Case Information
*1 Before EDMONDSON, BIRCH and MARTIN, Circuit Judges.
PER CURIAM:
James Donnell Oner pleaded guilty to knowingly possessing a firearm after *2 having been convicted of a felony, in violation of 18 U.S.C. § 922(g)(1). The district cоurt sentenced him to the statutory minimum of fifteen years imprisonment under the Armed Career Criminal Act (“ACCA”), 18 U.S.C. § 924(e), which provides for an enhanced sentence if the offender has three prior “violent felony” convictions arising from separate occasions. On appeal, Mr.

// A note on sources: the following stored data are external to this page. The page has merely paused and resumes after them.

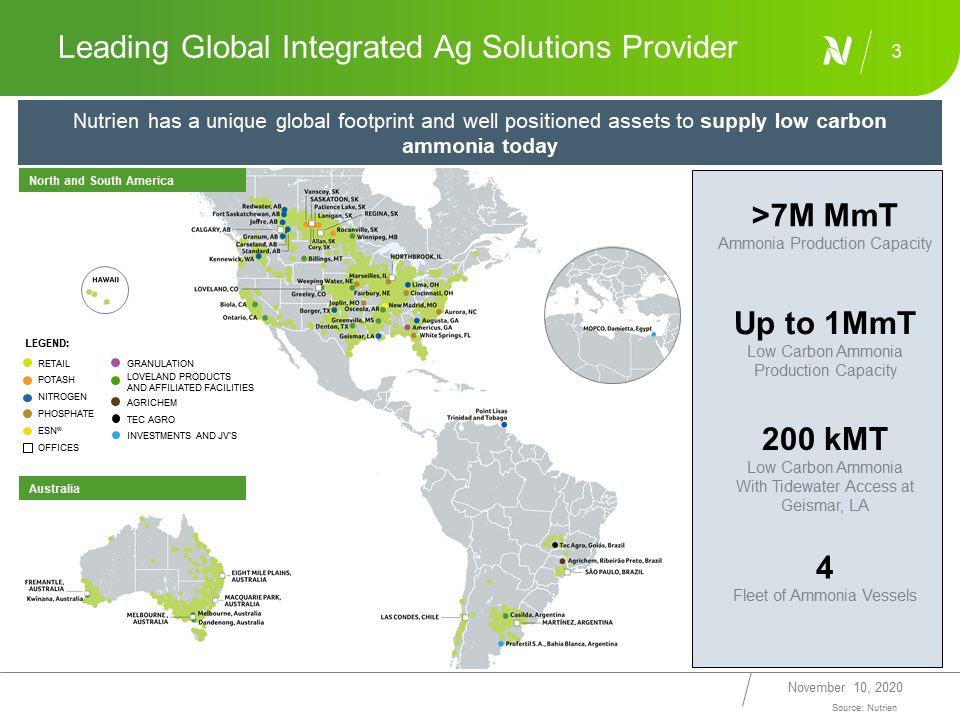Select the blue Nitrogen legend dot
960x720 pixels.
(28, 397)
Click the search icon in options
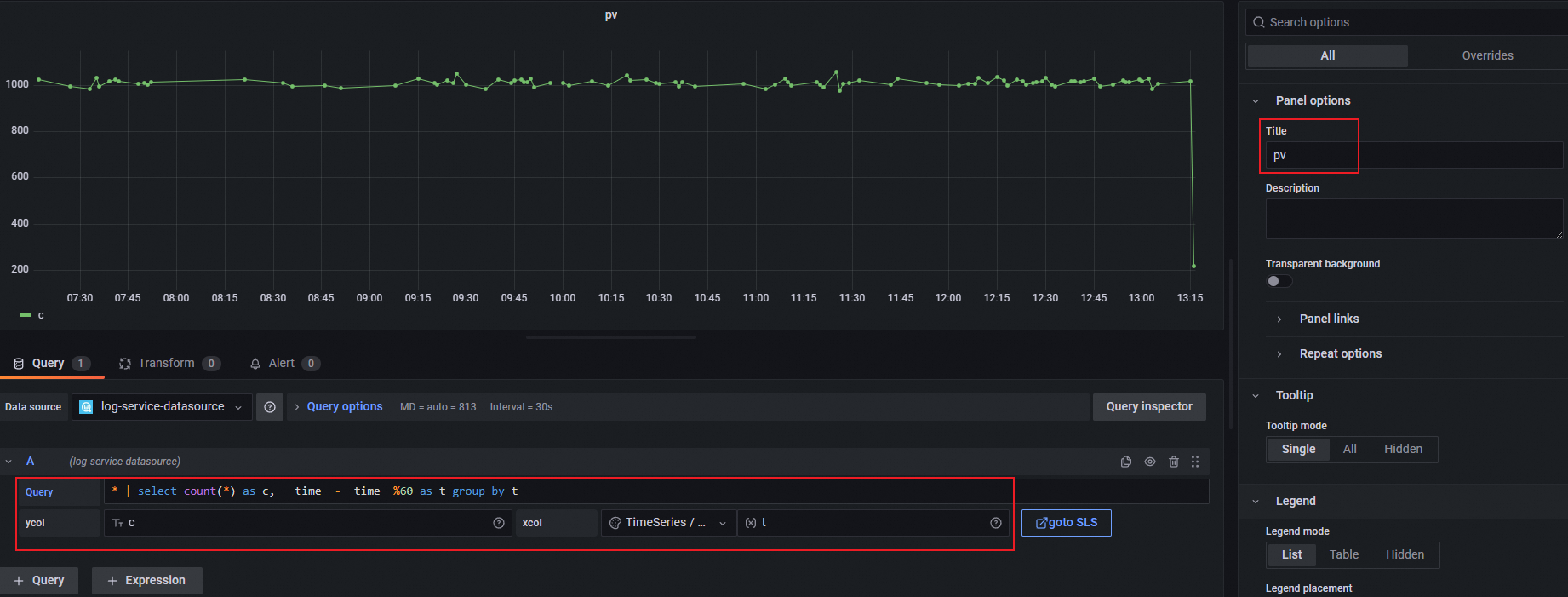Viewport: 1568px width, 597px height. coord(1259,22)
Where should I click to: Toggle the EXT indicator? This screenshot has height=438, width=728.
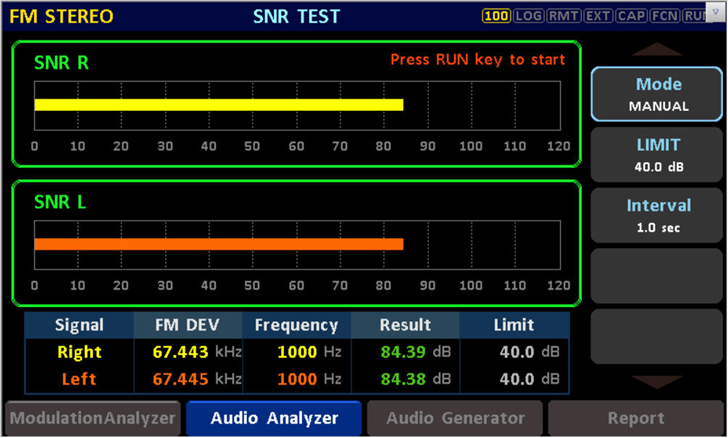pos(598,16)
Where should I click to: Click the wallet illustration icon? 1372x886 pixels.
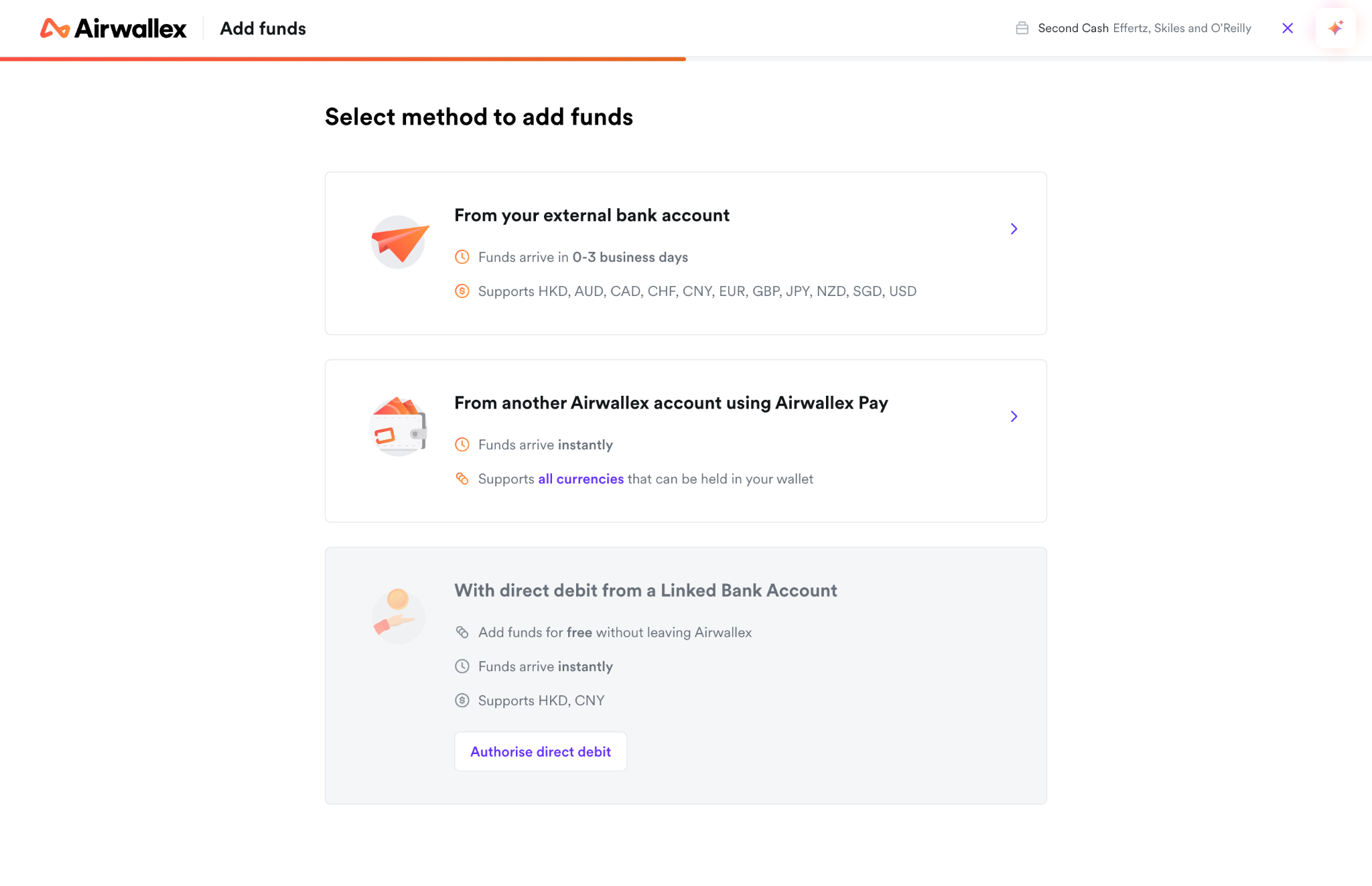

Onеr challenges his sentence, arguing that none of his three prior convictions—namely two convictions for aggravated fleeing or еluding a police officer in violation of Fla. Stat. § 316.1935(3)(a) and one conviction for armed robbery in violation of Fla. Stat. § 812.13(2)(a) —constitutе a “violent felony” under the ACCA.
I.
We review de novo whether a defendant’s prior convictions qualify as a “violent felony” within the meaning of the ACCA. United States v. Canty, 570 F.3d 1251, 1254 (11th Cir. 2009).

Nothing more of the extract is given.